Néanmoins, il est confronté à deux défis majeurs, un défi sur le plan extérieur et un défi sur le plan intérieur. Les politiques économiques dictées par les institutions monétaires internationales et les crises économiques et financières que traverse l’Occident, ne lui laissent aucune marge de manœuvre. Ce sont là des données exogènes. En général, les pays du Nord résolvent leurs crises sur le dos des pays du Sud. Après les Etats-Unis, c’est au tour des pays européens de passer l’un après l’autre par le mécanisme de sauvetage de 750 milliards d’euros mis en place par l’Union européenne. Après la Grèce, c’est au tour de l’Irlande et la liste d’attente ne fait que s’allonger: le Portugal, l’Espagne, l’Italie et la France dont le président a déjà pris le devant en supprimant, pour des raisons d’austérité, la Garden Party du 14 Juillet, en réformant 10.000 véhicules de fonction et en reconduisant le même Premier ministre dont il voulait se débarrasser à cause de ses déclarations pessimistes quant à l’avenir de la France en 2011 et 2012.

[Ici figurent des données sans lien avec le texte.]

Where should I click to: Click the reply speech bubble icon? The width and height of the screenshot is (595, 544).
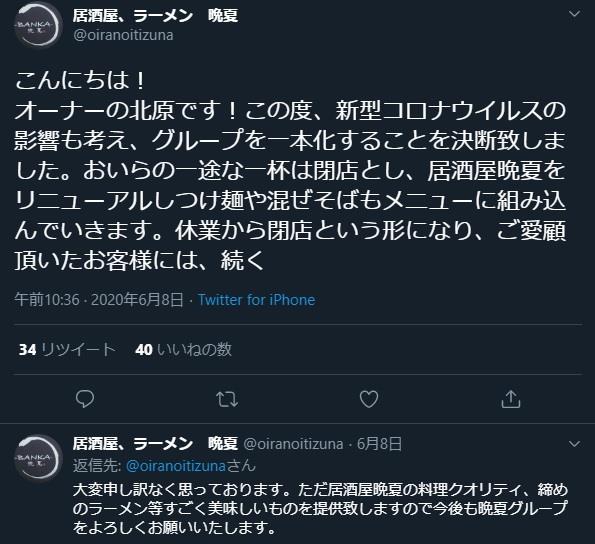coord(85,399)
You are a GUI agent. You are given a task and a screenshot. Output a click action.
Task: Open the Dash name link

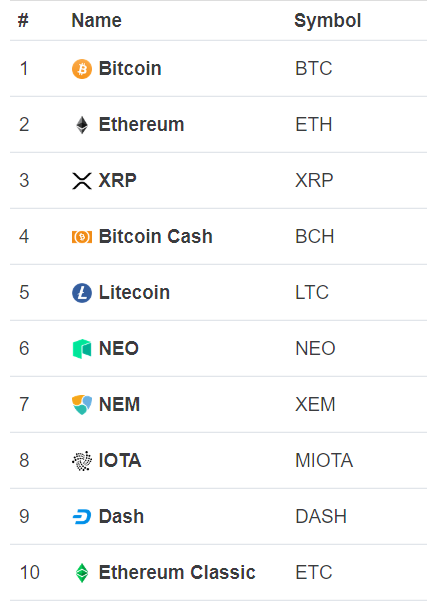click(x=121, y=516)
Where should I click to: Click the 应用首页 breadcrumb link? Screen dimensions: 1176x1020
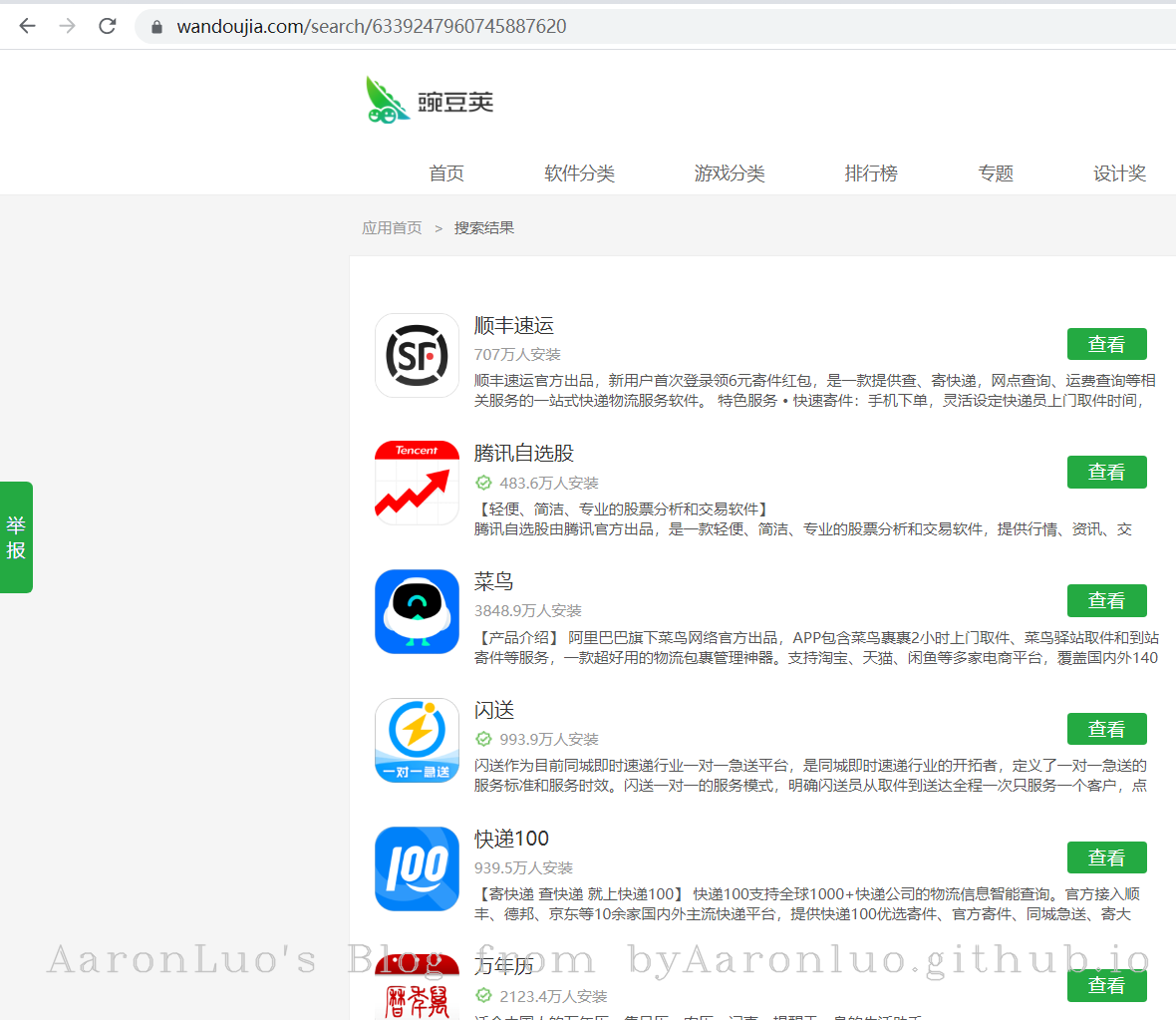[392, 228]
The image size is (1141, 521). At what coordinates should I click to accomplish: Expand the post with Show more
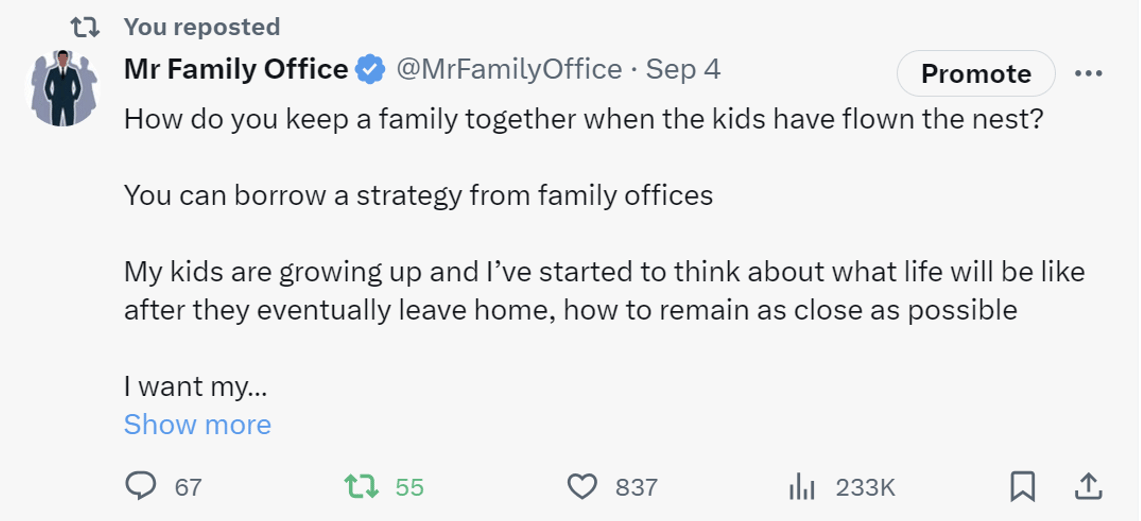[197, 424]
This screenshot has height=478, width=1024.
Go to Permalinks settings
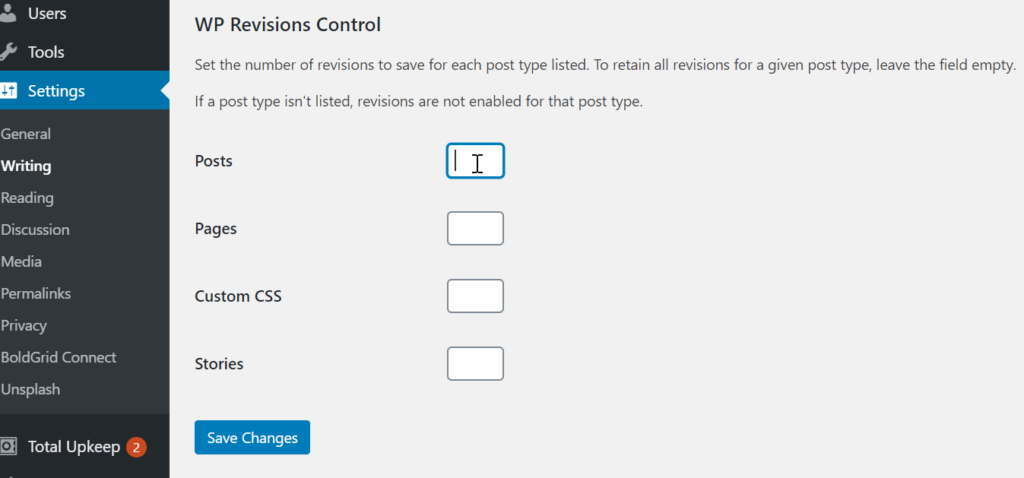36,294
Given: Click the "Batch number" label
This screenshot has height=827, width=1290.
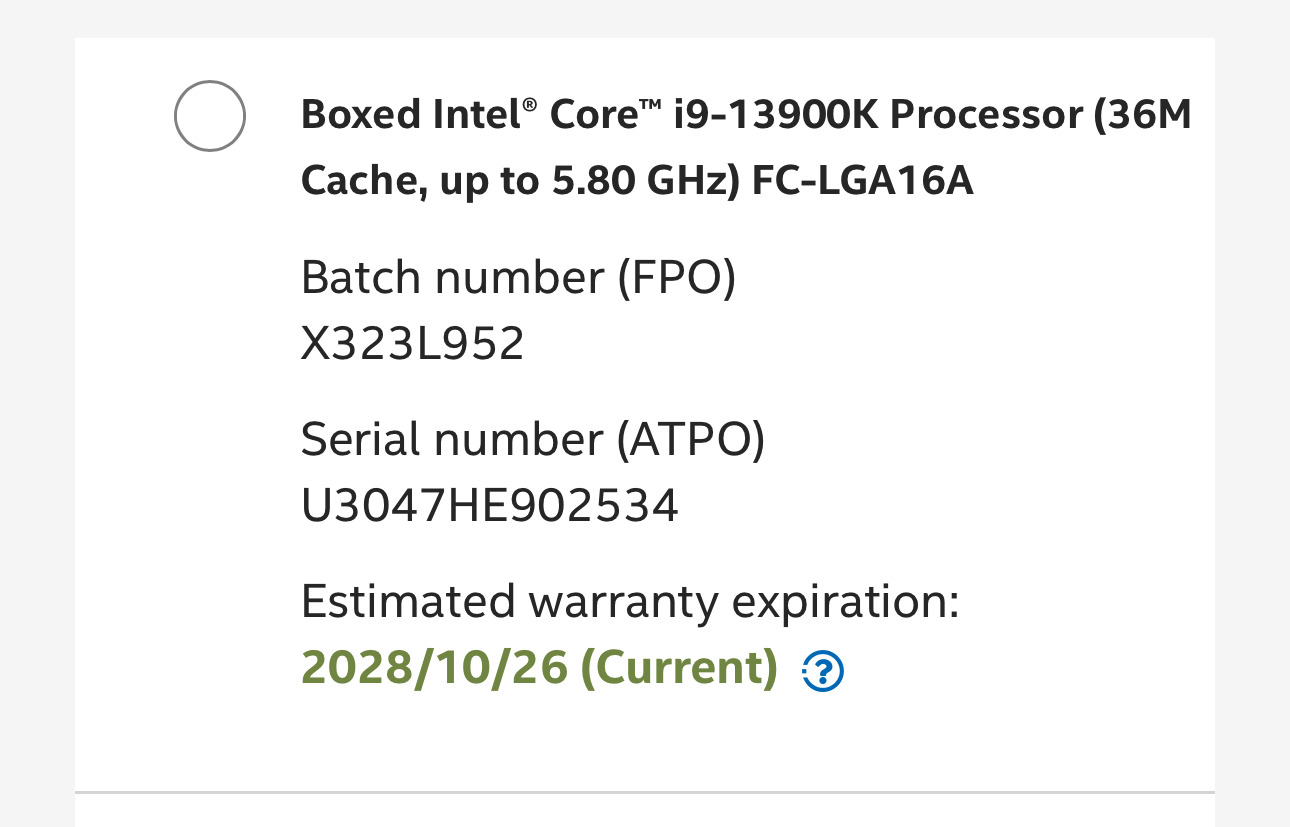Looking at the screenshot, I should [x=451, y=277].
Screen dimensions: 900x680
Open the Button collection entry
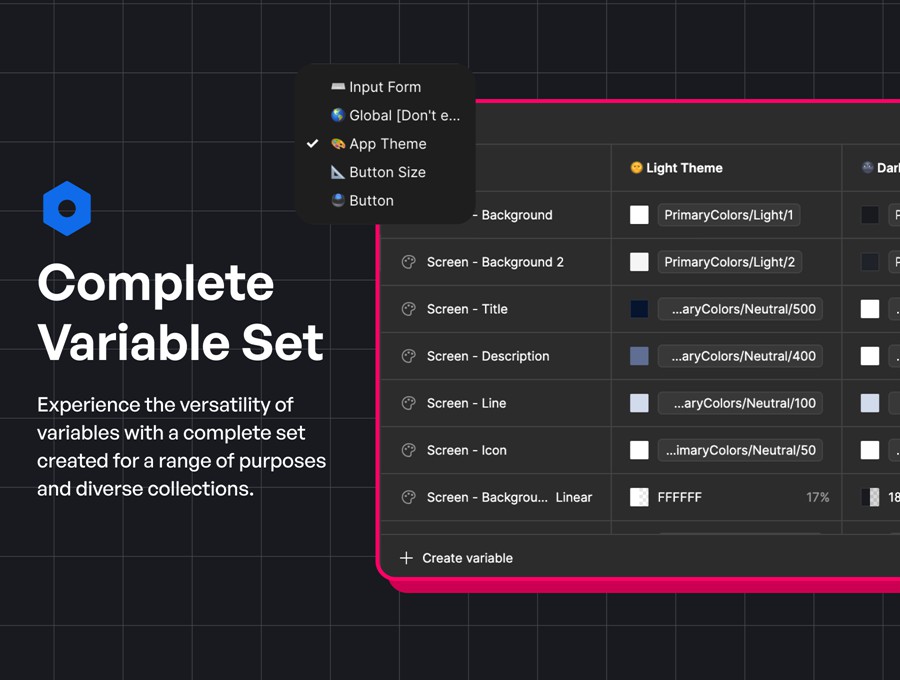[x=371, y=200]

Sur le plan intérieur, les trois opérateurs de téléphonie mobile exercent une pression permanente sur la monnaie nationale en empêchant son taux d’échange de s’améliorer et en privant le pays de toute forme de croissance économique généralement tirée par la consommation des ménages. En effet, toute augmentation de la demande sur le marché (c’est-à-dire de la consommation) pousse les producteurs à augmenter leurs offres, c’est-à-dire, à produire davantage, à mettre en place de nouvelles capacités productives, c’est-à-dire, recruter des chômeurs, ce qui crée de nouveaux revenus et partant fait augmenter la demande (la consommation) sur le marché et l’offre augmente à son tour ainsi de suite… Ce mécanisme, incontournable pour prétendre à toute forme de croissance économique, est très faible chez nous, car l’essentiel des revenus est détourné du marché au profit des trois opérateurs de téléphonie mobile (les Mauritaniens ne consomment pas, ils téléphonent plutôt) dont les énormes recettes exercent des pressions à la fois sur la Banque centrale pour le transfert de la contrepartie en devises vers l’étranger et sur le marché libre en offrant plus d’ouguiyas pour un euro ou pour un dollar, ce qui pousse la valeur du taux de change de notre monnaie à la baisse.